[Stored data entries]
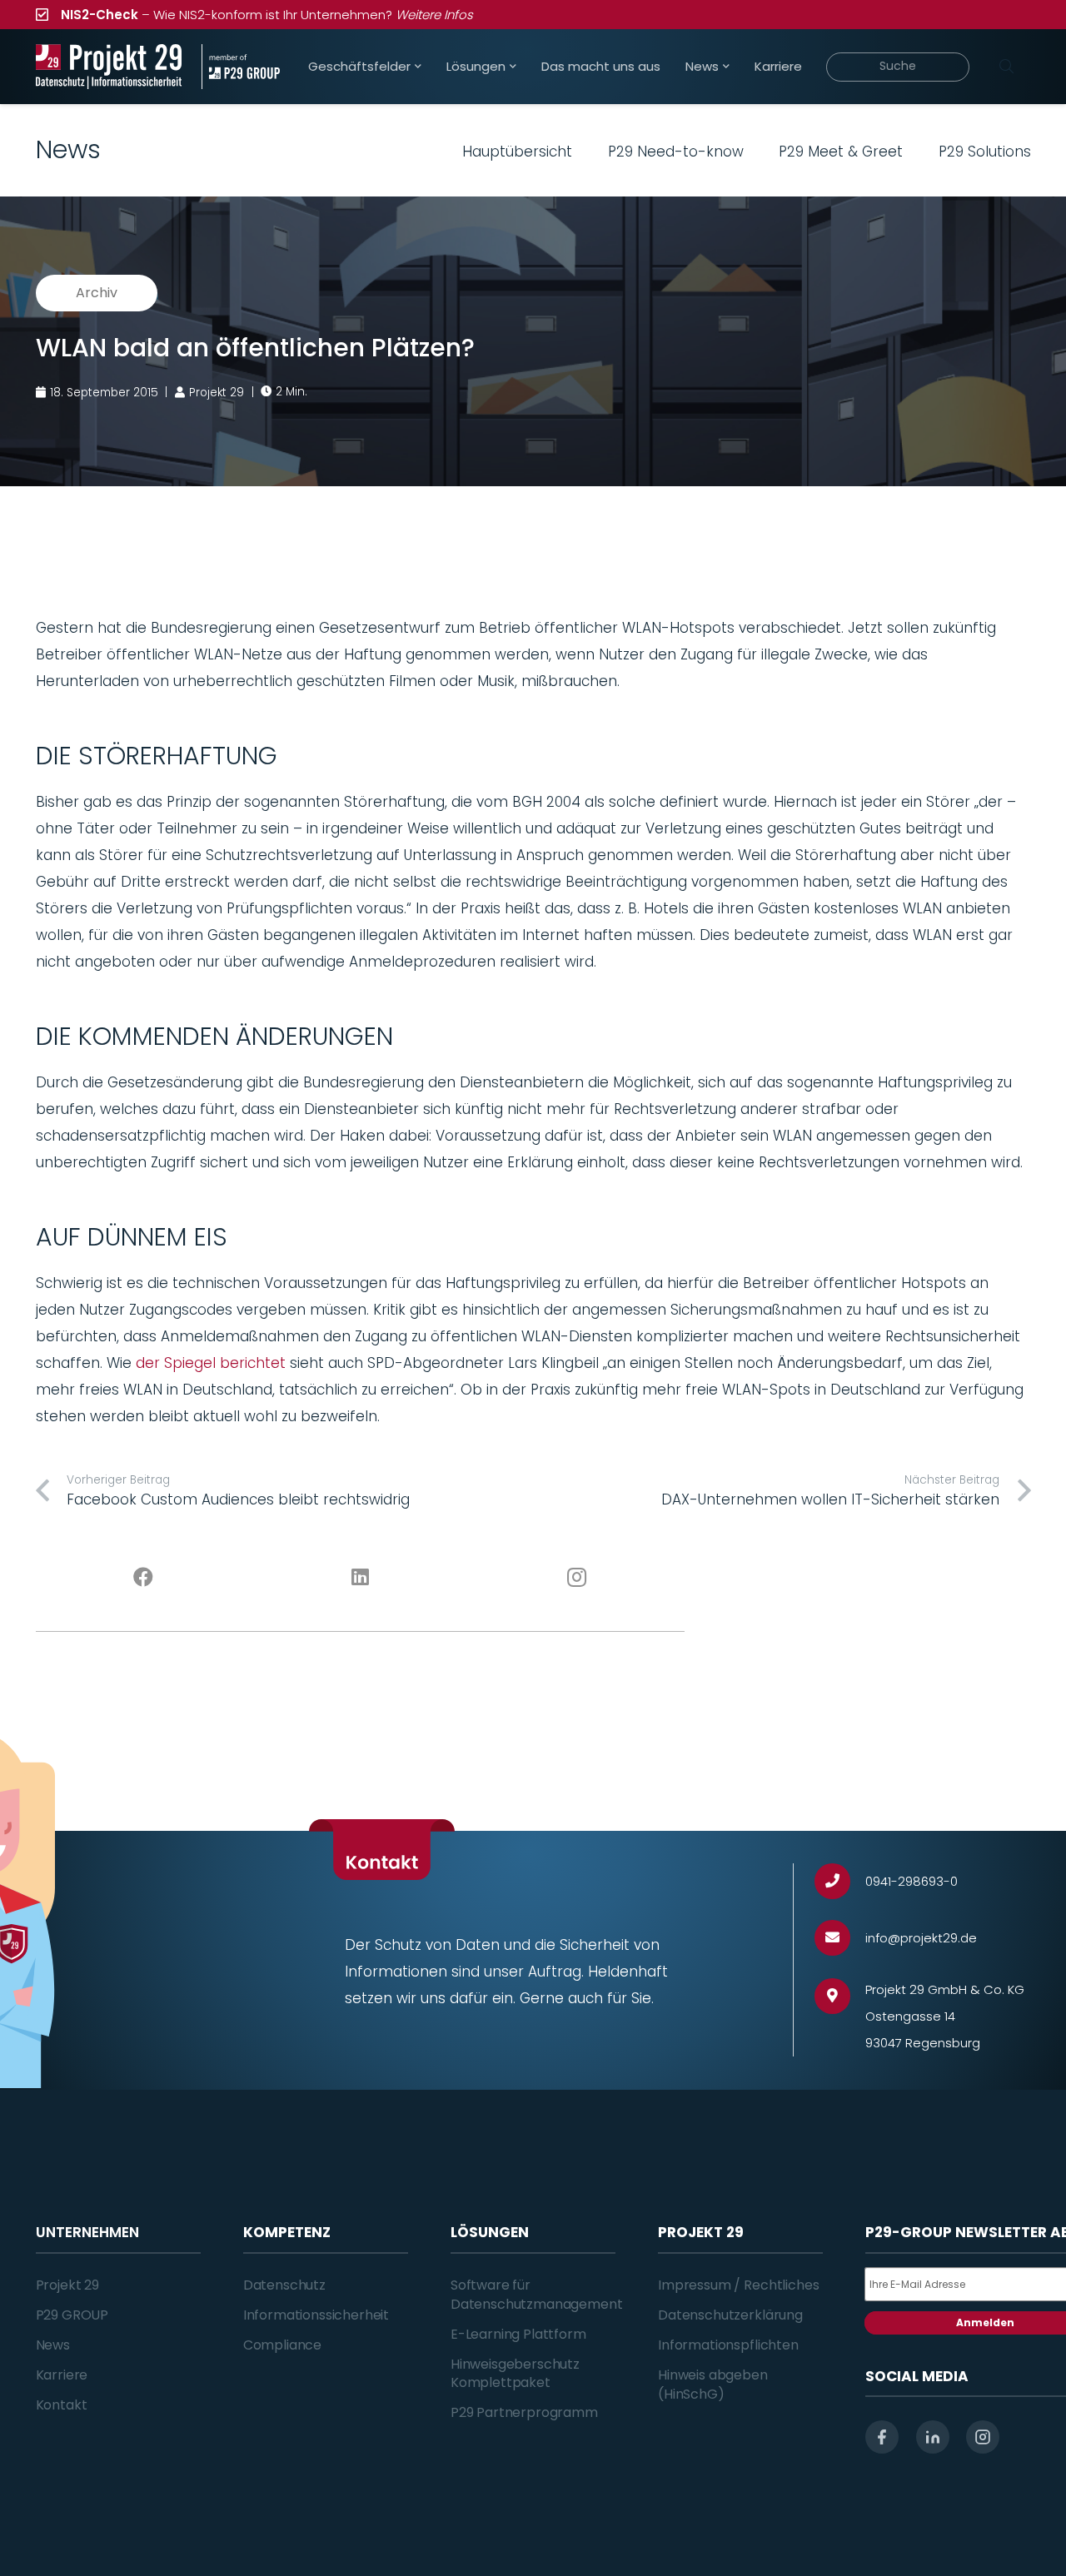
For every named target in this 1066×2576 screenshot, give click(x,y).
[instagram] (982, 2437)
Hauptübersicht (517, 152)
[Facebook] (144, 1578)
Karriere (62, 2375)
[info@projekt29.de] (839, 1938)
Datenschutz (284, 2285)
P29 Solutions (985, 152)
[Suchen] (1007, 66)
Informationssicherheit (316, 2315)
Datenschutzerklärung (730, 2315)
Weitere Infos (434, 14)
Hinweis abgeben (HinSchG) (713, 2384)
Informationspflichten (728, 2345)
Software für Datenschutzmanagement (537, 2294)
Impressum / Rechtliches (738, 2285)
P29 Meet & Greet (841, 152)
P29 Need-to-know (676, 152)
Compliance (282, 2345)
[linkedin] (932, 2437)
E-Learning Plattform (518, 2334)
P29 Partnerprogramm (524, 2412)
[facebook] (882, 2437)
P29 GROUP (72, 2315)
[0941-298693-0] (839, 1881)
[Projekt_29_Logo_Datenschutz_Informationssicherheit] (109, 67)
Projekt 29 (67, 2285)
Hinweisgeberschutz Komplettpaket (515, 2373)
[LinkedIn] (360, 1578)
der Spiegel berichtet (211, 1363)
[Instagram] (576, 1578)
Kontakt (61, 2404)
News (53, 2345)
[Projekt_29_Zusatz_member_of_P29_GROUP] (241, 67)
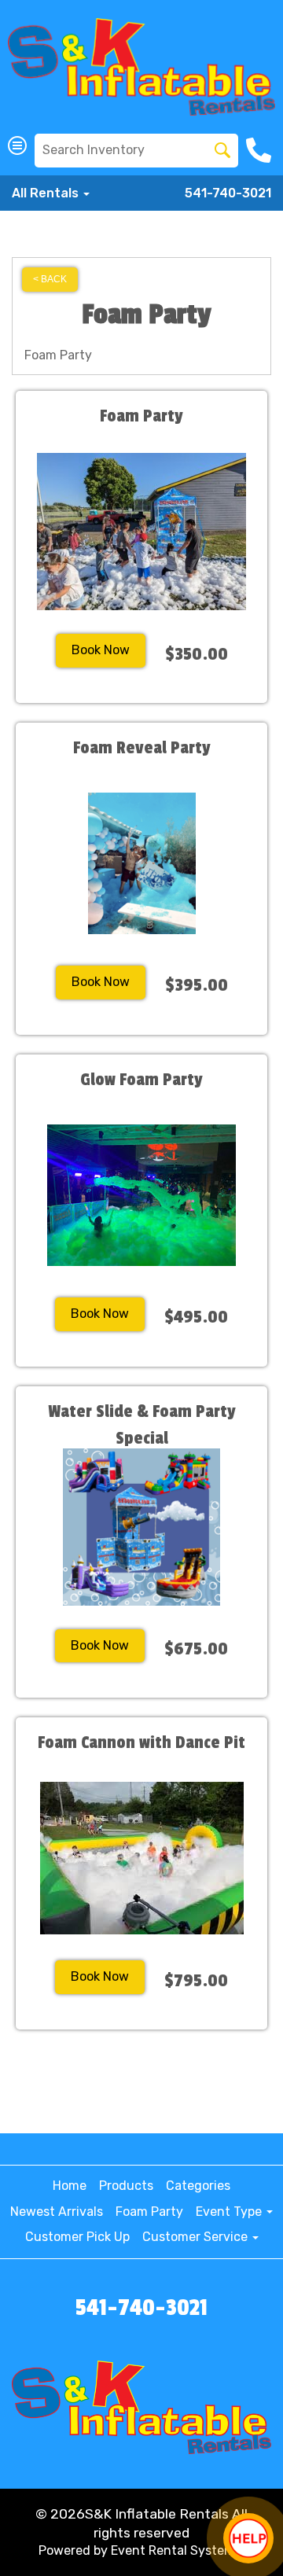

▶ PROBLEM DETAILS
Retype the data above exactly. Do not carry over any images.

▶ SOLVED PROBLEM
For every named target in this 1066×2576 screenshot, give click(x,y).
[instagram] (982, 2437)
Hauptübersicht (517, 152)
[Facebook] (144, 1578)
Karriere (62, 2375)
[info@projekt29.de] (839, 1938)
Datenschutz (284, 2285)
P29 Solutions (985, 152)
[Suchen] (1007, 66)
Informationssicherheit (316, 2315)
Datenschutzerklärung (730, 2315)
Weitere Infos (434, 14)
Hinweis abgeben (HinSchG) (713, 2384)
Informationspflichten (728, 2345)
Software für Datenschutzmanagement (537, 2294)
Impressum / Rechtliches (738, 2285)
P29 Meet & Greet (841, 152)
P29 Need-to-know (676, 152)
Compliance (282, 2345)
[linkedin] (932, 2437)
E-Learning Plattform (518, 2334)
P29 Partnerprogramm (524, 2412)
[facebook] (882, 2437)
P29 GROUP (72, 2315)
[0941-298693-0] (839, 1881)
[Projekt_29_Logo_Datenschutz_Informationssicherheit] (109, 67)
Projekt 29 (67, 2285)
Hinweisgeberschutz Komplettpaket (515, 2373)
[LinkedIn] (360, 1578)
der Spiegel berichtet (211, 1363)
[Instagram] (576, 1578)
Kontakt (61, 2404)
News (53, 2345)
[Projekt_29_Zusatz_member_of_P29_GROUP] (241, 67)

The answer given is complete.